NEW YORK : Democratic White House hopeful Barack Obama Thursday vowed to clean up a "distorted" Wall Street, as his rival Hillary Clinton warned the US economy was heading for a Japan-style depression.

The Illinois senator touted his plan to stave off a looming recession, as economics became the prime battleground both in his tussle with Clinton, and the Democrats' evolving general election showdown with Republican John McCain.

In a major economic speech, Obama called for an additional stimulus package worth 30 billion dollars to stave off a recession and immediate action to save homeowners mired in a mortgage crisis.

"Under Republican and Democratic administrations, we failed to guard against practices that all too often rewarded financial manipulation instead of productivity and sound business practices," Obama said.

"We let the special interests put their thumbs on the economic scales," he said, in a presidential-style setting here, against a backdrop of US flags.

"The result has been a distorted market that creates bubbles instead of steady, sustainable growth; a market that favours Wall Street over Main Street, but ends up hurting both."

Clinton touted her own economic credentials as she attempts to overtake Obama in the Democratic White House race, coveting Pennsylvania, where she hopes blue-collar voters will power her to victory in a primary clash on April 22.

"We might be drifting into a Japanese-like situation," Clinton said in an interview with the Wall Street Journal, before making her own speech on the economy on Thursday.

"I don't think we can work our way out of the problems we're in in the broad-based economy with monetary policy alone.

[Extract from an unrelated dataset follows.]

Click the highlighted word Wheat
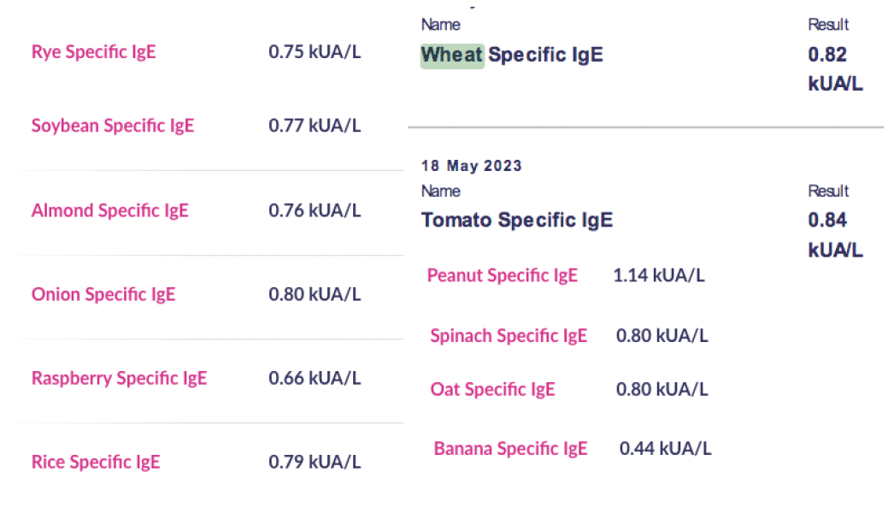Screen dimensions: 894x513 tap(452, 56)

I think the Japanese tried that, and tried and tried that."

Starting in the early 1990s, Japan slipped into a paralyzing slump triggered by the collapse of a property market bubble and ensuing credit crunch.

With their economy only just emerging from the doldrums, Japanese leaders now say that the United States has much to learn from their debilitating experience.

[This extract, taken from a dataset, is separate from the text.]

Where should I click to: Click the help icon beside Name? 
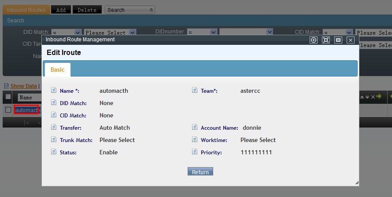coord(54,91)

Obama backed a proposal floated in Congress to provide incentives for lenders to buy or refinance existing mortgages, in an effort to help Americans facing foreclosure honour loans, at affordable prices.

Clinton's plan demands action to help homeowners restructure mortgages, removes legal curbs for lenders keen to relax loan terms and calls for a 30-billion-dollar stimulus package to help states fight foreclosures.

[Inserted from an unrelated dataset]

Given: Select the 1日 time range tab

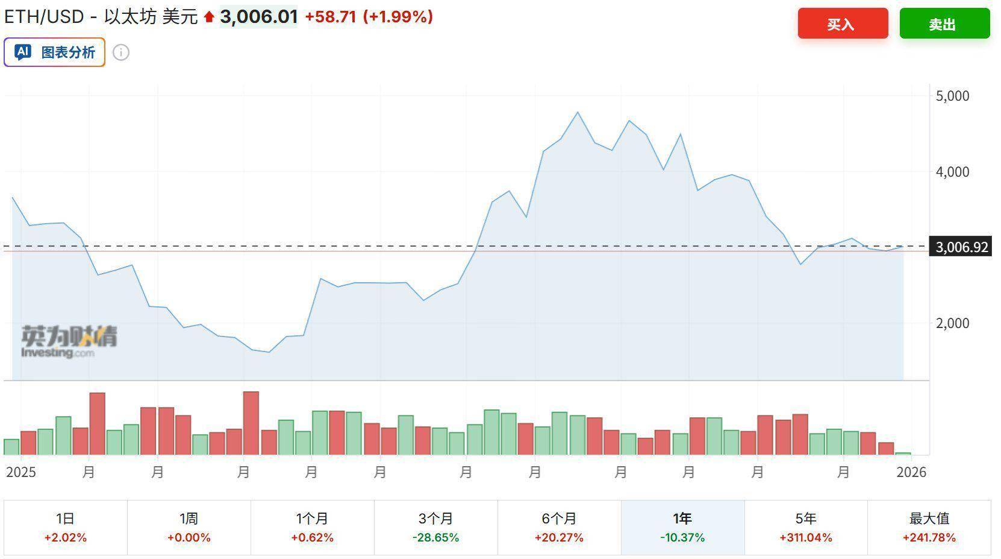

But presumptive Republican nominee McCain condemned the approach of both of his potential Democratic election rivals as a doomed attempt by the state to interfere in the market economy.

"What is not necessary is a multi-billion dollar bailout for big banks and speculators, as senators Clinton and Obama have proposed," the Arizona senator said in a statement.

"There is a tendency for liberals to seek big government programs that sock it to American taxpayers while failing to solve the very real problems we face."

Clinton and Obama have accused McCain of planning to prolong what they say are President George W. Bush's failed economic policies, which they argue created the crisis in the first place.

"He (McCain) said that the best way for us to address the fact that millions of Americans are losing their homes is to just sit back and watch it happen," Obama said while campaigning in North Carolina on Wednesday.

"We've been down this road before. It's the road that George Bush has taken for the last eight years," Obama said.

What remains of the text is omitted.